Mrs. Acuna, now 40, said in court proceedings that when she was in the early stages of pregnancy in 1996, she had asked Dr. Turkish "if it was the baby in there" and that Dr. Turkish had replied, "Don't be stupid, it's only blood."
According to court papers, Dr. Turkish denied having made such a statement, adding that he probably told her that a "seven-week pregnancy is not a living human being," but rather that it "is just tissue at this time."
Mrs. Acuna had an abortion, and several weeks later went to the hospital after experiencing bleeding. She said that only after a nurse told her that "the doctor had left parts of the baby inside" did she realize it "was a baby and not just blood" inside her.
In court papers she said that she would not have had the abortion if she had received proper answers to her questions, and that she went on to suffer post-traumatic stress because of the procedure.
Mrs. Acuna's lawyer, Harold Cassidy, who is widely recognized for his work in anti-abortion cases, said that he had spoken to Mrs. Acuna after the ruling and that although she was disappointed, the decision "deepened her resolve, and she has instructed me to file a petition in the United States Supreme Court
Mr. Cassidy is also involved in an Illinois case in which his client alleges that Planned Parenthood
of the Chicago Area deceived women seeking to undergo abortions.
In South Dakota, a court case brought by Planned Parenthood of Minnesota, North Dakota and South Dakota against Gov. Mike Rounds of South Dakota challenged a state law requiring doctors to tell pregnant women that the embryo or fetus was a distinct, unique human being and that abortion terminated a life.
Because the law was challenged in court, it has not yet been enforced. A trial court ruled that it compelled the speech of doctors in an unconstitutional way, a decision that was upheld by part of the United States Court of Appeals for the Eighth Circuit. A decision from the full appeals court is pending.
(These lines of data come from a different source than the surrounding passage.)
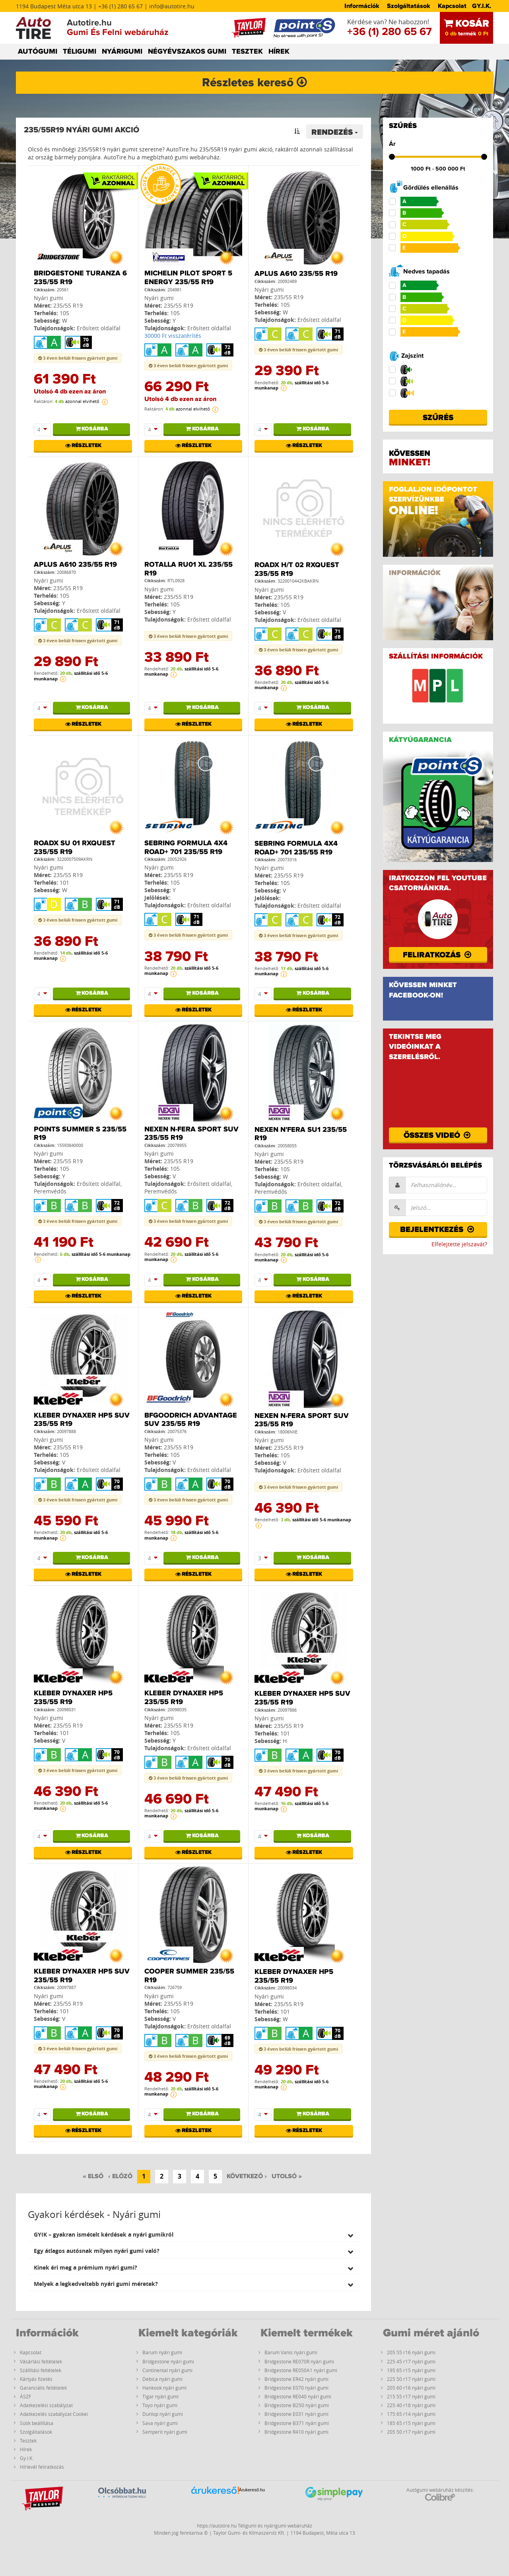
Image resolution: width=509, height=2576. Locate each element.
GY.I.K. (481, 6)
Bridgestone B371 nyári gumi (296, 2423)
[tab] (193, 2234)
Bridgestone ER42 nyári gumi (296, 2379)
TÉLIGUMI (79, 51)
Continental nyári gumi (167, 2370)
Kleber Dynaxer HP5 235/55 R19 (73, 1697)
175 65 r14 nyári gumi (411, 2414)
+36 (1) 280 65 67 (389, 32)
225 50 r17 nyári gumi (411, 2379)
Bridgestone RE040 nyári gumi (297, 2396)
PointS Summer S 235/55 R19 (80, 1134)
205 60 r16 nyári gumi (411, 2387)
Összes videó (438, 1135)
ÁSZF (25, 2396)
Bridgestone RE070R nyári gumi (299, 2361)
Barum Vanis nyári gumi (290, 2352)
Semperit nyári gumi (164, 2432)
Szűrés (438, 417)
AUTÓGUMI (37, 51)
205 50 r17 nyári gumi (411, 2432)
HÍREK (278, 51)
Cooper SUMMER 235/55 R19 (189, 1976)
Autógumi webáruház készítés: (440, 2494)
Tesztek (28, 2440)
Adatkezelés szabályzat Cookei (54, 2414)
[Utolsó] (287, 2176)
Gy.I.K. (26, 2458)
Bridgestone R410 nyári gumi (296, 2432)
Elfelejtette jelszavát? (459, 1244)
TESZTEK (247, 51)
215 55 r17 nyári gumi (411, 2396)
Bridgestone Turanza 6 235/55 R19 (80, 278)
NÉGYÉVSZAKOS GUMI (187, 51)
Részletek (82, 445)
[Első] (93, 2176)
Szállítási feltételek (40, 2370)
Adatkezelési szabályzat (46, 2405)
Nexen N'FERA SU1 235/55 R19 (300, 1134)
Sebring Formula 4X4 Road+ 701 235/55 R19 (185, 847)
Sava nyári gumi (160, 2423)
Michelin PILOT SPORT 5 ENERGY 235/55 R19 (188, 278)
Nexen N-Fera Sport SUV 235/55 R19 (191, 1134)
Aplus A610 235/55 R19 (296, 273)
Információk (361, 6)
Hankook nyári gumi (164, 2387)
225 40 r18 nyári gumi (411, 2405)
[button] (193, 2234)
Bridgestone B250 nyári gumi (296, 2405)
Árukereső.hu (252, 2489)
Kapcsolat (452, 6)
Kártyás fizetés (36, 2379)
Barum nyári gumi (162, 2352)
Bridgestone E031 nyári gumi (296, 2414)
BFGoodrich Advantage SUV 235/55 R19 (190, 1420)
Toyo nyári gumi (159, 2405)
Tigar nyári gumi (160, 2396)
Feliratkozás (438, 955)
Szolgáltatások (408, 6)
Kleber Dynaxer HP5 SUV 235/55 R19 (82, 1420)
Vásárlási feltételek (41, 2361)
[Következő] (247, 2176)
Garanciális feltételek (43, 2387)
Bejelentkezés (438, 1229)
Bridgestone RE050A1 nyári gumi (300, 2370)
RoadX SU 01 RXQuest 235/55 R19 (74, 847)
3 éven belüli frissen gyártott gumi (77, 358)
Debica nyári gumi (162, 2379)
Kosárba (91, 428)
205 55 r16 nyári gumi (411, 2352)
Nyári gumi (48, 298)
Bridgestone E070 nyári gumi (296, 2387)
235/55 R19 (68, 305)
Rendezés (334, 132)
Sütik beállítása (36, 2423)
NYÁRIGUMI (122, 51)
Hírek (26, 2449)
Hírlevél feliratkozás (42, 2467)
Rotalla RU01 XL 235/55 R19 (188, 569)
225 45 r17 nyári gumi (411, 2361)
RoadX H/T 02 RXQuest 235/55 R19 (296, 569)
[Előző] (120, 2176)
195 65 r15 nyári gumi (411, 2370)
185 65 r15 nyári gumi (411, 2423)
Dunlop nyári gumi (162, 2414)
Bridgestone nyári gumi (168, 2361)
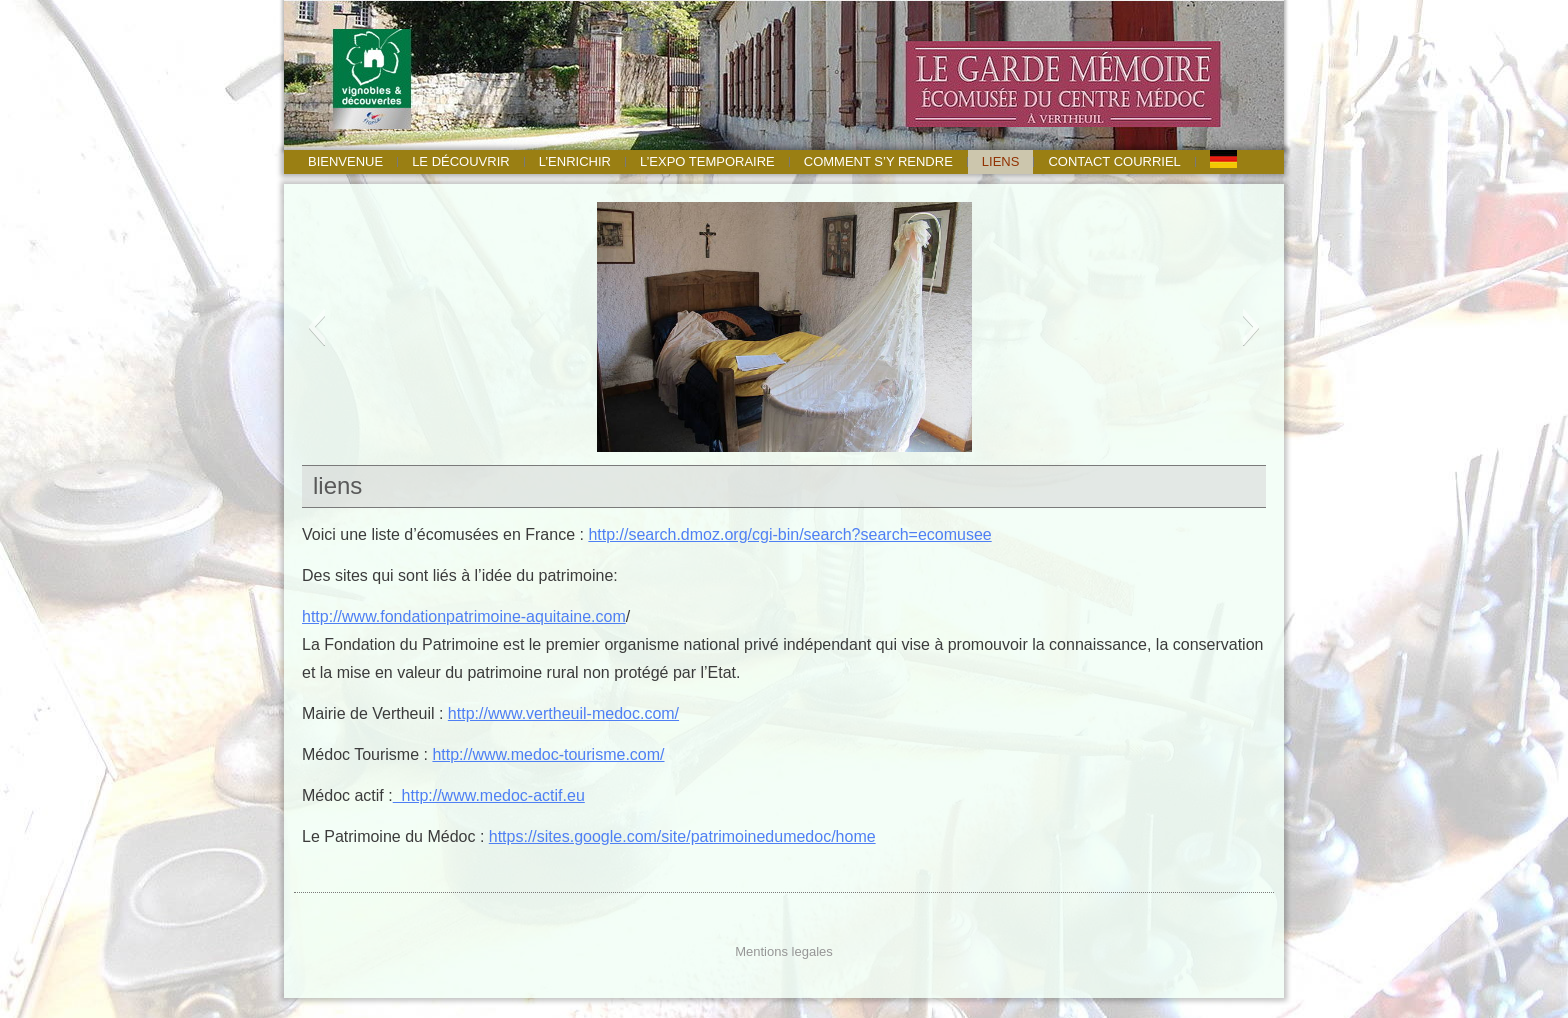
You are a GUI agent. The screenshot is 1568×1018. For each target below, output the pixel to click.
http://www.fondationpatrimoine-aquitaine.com (464, 616)
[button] (316, 327)
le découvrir (461, 161)
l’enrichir (575, 161)
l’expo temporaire (707, 161)
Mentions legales (784, 951)
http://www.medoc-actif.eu (489, 795)
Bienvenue (345, 161)
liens (1001, 161)
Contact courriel (1114, 161)
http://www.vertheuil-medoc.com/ (563, 713)
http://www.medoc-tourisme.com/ (548, 754)
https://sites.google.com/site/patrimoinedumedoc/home (682, 836)
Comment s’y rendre (878, 161)
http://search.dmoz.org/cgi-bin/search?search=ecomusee (789, 534)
As for Wednesday's ruling, Mr. Cassidy said it was strange that the court did not address the doctor's obligations to the embryo, his second patient, and asserted that women had the right to information about the development of the embryo and how it was affected by an abortion.
"If they are preventing this member of the species from coming into existence, that's one kind of decision," Mr. Cassidy said. "If they are terminating the life of a member of the species, that is a qualitatively different decision."
Only five of the court's seven justices ruled in the case, as Chief Justice Stuart Rabner
arrived on the court after the case was argued, and Justice Helen E. Hoens was recused from the case. No explanation was given for the recusal.